Records from a collection
════════════════

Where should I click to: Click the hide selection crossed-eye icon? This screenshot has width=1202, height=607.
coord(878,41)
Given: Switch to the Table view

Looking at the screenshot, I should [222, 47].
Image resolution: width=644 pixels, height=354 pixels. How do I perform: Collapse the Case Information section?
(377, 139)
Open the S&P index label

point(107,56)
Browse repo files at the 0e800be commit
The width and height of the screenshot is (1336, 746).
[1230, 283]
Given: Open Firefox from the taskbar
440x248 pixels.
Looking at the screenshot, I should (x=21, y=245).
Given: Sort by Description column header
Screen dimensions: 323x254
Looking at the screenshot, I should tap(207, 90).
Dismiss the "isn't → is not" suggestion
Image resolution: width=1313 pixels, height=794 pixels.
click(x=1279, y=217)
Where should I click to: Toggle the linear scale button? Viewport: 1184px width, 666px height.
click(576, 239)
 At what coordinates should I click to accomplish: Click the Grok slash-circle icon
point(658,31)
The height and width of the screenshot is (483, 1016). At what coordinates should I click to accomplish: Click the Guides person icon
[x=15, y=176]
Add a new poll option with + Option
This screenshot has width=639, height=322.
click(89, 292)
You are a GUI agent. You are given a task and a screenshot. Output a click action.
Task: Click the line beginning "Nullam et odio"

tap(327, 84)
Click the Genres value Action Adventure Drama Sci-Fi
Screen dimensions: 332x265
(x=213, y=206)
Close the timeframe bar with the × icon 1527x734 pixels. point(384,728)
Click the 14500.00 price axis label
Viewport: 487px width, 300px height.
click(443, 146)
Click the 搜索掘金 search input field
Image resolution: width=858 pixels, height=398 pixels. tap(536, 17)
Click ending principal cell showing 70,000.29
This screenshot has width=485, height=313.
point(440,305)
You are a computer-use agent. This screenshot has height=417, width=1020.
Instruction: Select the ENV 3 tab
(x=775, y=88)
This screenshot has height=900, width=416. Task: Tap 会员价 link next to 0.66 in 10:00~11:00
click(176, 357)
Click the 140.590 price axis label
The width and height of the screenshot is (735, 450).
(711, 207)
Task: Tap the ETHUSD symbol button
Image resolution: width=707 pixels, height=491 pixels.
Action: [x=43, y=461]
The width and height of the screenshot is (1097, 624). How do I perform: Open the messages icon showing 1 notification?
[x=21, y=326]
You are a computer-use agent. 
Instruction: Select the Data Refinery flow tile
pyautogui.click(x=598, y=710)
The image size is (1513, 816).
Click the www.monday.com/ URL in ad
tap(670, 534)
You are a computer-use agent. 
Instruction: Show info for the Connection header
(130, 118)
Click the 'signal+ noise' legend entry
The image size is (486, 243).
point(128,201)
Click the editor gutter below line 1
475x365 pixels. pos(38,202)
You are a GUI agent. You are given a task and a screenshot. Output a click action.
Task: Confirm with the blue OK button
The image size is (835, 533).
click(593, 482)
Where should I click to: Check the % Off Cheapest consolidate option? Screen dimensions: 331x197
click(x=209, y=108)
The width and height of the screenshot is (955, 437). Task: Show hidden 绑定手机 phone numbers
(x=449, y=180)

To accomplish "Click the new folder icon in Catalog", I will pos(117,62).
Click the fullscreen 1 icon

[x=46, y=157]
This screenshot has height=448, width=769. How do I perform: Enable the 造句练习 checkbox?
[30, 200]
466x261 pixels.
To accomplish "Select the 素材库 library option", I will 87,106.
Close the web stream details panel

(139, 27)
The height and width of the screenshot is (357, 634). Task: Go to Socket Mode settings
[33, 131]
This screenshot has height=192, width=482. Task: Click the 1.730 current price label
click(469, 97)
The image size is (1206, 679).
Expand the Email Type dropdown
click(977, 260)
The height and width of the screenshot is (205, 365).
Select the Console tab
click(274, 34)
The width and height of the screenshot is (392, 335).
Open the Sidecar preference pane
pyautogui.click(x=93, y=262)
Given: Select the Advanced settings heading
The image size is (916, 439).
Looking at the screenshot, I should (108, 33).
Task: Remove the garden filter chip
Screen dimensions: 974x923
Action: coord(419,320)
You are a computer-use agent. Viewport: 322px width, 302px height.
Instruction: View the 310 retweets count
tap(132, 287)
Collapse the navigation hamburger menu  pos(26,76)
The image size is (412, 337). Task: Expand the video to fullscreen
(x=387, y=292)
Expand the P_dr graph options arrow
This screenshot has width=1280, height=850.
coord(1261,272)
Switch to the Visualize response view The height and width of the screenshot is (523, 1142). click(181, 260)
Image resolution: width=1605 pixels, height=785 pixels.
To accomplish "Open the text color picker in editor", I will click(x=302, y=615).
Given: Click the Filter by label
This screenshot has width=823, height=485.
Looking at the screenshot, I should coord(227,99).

════════════════

**Exercise brief:** Render every line of the records as a JSON list of strings, one string per line, leaving out blank lines.

**Written solution:**
[
  "Where should I click to: Click the hide selection crossed-eye icon? This screenshot has width=1202, height=607.",
  "coord(878,41)",
  "Given: Switch to the Table view",
  "Looking at the screenshot, I should [222, 47].",
  "Image resolution: width=644 pixels, height=354 pixels. How do I perform: Collapse the Case Information section?",
  "(377, 139)",
  "Open the S&P index label",
  "point(107,56)",
  "Browse repo files at the 0e800be commit",
  "The width and height of the screenshot is (1336, 746).",
  "[1230, 283]",
  "Given: Open Firefox from the taskbar",
  "440x248 pixels.",
  "Looking at the screenshot, I should (x=21, y=245).",
  "Given: Sort by Description column header",
  "Screen dimensions: 323x254",
  "Looking at the screenshot, I should tap(207, 90).",
  "Dismiss the \"isn't → is not\" suggestion",
  "Image resolution: width=1313 pixels, height=794 pixels.",
  "click(x=1279, y=217)",
  "Where should I click to: Toggle the linear scale button? Viewport: 1184px width, 666px height.",
  "click(576, 239)",
  " At what coordinates should I click to accomplish: Click the Grok slash-circle icon",
  "point(658,31)",
  "The height and width of the screenshot is (483, 1016). At what coordinates should I click to accomplish: Click the Guides person icon",
  "[x=15, y=176]",
  "Add a new poll option with + Option",
  "This screenshot has width=639, height=322.",
  "click(89, 292)",
  "You are a GUI agent. You are given a task and a screenshot. Output a click action.",
  "Task: Click the line beginning \"Nullam et odio\"",
  "tap(327, 84)",
  "Click the Genres value Action Adventure Drama Sci-Fi",
  "Screen dimensions: 332x265",
  "(x=213, y=206)",
  "Close the timeframe bar with the × icon 1527x734 pixels. point(384,728)",
  "Click the 14500.00 price axis label",
  "Viewport: 487px width, 300px height.",
  "click(443, 146)",
  "Click the 搜索掘金 search input field",
  "Image resolution: width=858 pixels, height=398 pixels. tap(536, 17)",
  "Click ending principal cell showing 70,000.29",
  "This screenshot has width=485, height=313.",
  "point(440,305)",
  "You are a computer-use agent. This screenshot has height=417, width=1020.",
  "Instruction: Select the ENV 3 tab",
  "(x=775, y=88)",
  "This screenshot has height=900, width=416. Task: Tap 会员价 link next to 0.66 in 10:00~11:00",
  "click(176, 357)",
  "Click the 140.590 price axis label",
  "The width and height of the screenshot is (735, 450).",
  "(711, 207)",
  "Task: Tap the ETHUSD symbol button",
  "Image resolution: width=707 pixels, height=491 pixels.",
  "Action: [x=43, y=461]",
  "The width and height of the screenshot is (1097, 624). How do I perform: Open the messages icon showing 1 notification?",
  "[x=21, y=326]",
  "You are a computer-use agent. ",
  "Instruction: Select the Data Refinery flow tile",
  "pyautogui.click(x=598, y=710)",
  "The image size is (1513, 816).",
  "Click the www.monday.com/ URL in ad",
  "tap(670, 534)",
  "You are a computer-use agent. ",
  "Instruction: Show info for the Connection header",
  "(130, 118)",
  "Click the 'signal+ noise' legend entry",
  "The image size is (486, 243).",
  "point(128,201)",
  "Click the editor gutter below line 1",
  "475x365 pixels. pos(38,202)",
  "You are a GUI agent. You are given a task and a screenshot. Output a click action.",
  "Task: Confirm with the blue OK button",
  "The image size is (835, 533).",
  "click(593, 482)",
  "Where should I click to: Check the % Off Cheapest consolidate option? Screen dimensions: 331x197",
  "click(x=209, y=108)",
  "The width and height of the screenshot is (955, 437). Task: Show hidden 绑定手机 phone numbers",
  "(x=449, y=180)",
  "To accomplish \"Click the new folder icon in Catalog\", I will pos(117,62).",
  "Click the fullscreen 1 icon",
  "[x=46, y=157]",
  "This screenshot has height=448, width=769. How do I perform: Enable the 造句练习 checkbox?",
  "[30, 200]",
  "466x261 pixels.",
  "To accomplish \"Select the 素材库 library option\", I will 87,106.",
  "Close the web stream details panel",
  "(139, 27)",
  "The height and width of the screenshot is (357, 634). Task: Go to Socket Mode settings",
  "[33, 131]",
  "This screenshot has height=192, width=482. Task: Click the 1.730 current price label",
  "click(469, 97)",
  "The image size is (1206, 679).",
  "Expand the Email Type dropdown",
  "click(977, 260)",
  "The height and width of the screenshot is (205, 365).",
  "Select the Console tab",
  "click(274, 34)",
  "The width and height of the screenshot is (392, 335).",
  "Open the Sidecar preference pane",
  "pyautogui.click(x=93, y=262)",
  "Given: Select the Advanced settings heading",
  "The image size is (916, 439).",
  "Looking at the screenshot, I should (108, 33).",
  "Task: Remove the garden filter chip",
  "Screen dimensions: 974x923",
  "Action: coord(419,320)",
  "You are a computer-use agent. Viewport: 322px width, 302px height.",
  "Instruction: View the 310 retweets count",
  "tap(132, 287)",
  "Collapse the navigation hamburger menu  pos(26,76)",
  "The image size is (412, 337). Task: Expand the video to fullscreen",
  "(x=387, y=292)",
  "Expand the P_dr graph options arrow",
  "This screenshot has width=1280, height=850.",
  "coord(1261,272)",
  "Switch to the Visualize response view The height and width of the screenshot is (523, 1142). click(181, 260)",
  "Image resolution: width=1605 pixels, height=785 pixels.",
  "To accomplish \"Open the text color picker in editor\", I will click(x=302, y=615).",
  "Given: Click the Filter by label",
  "This screenshot has width=823, height=485.",
  "Looking at the screenshot, I should coord(227,99)."
]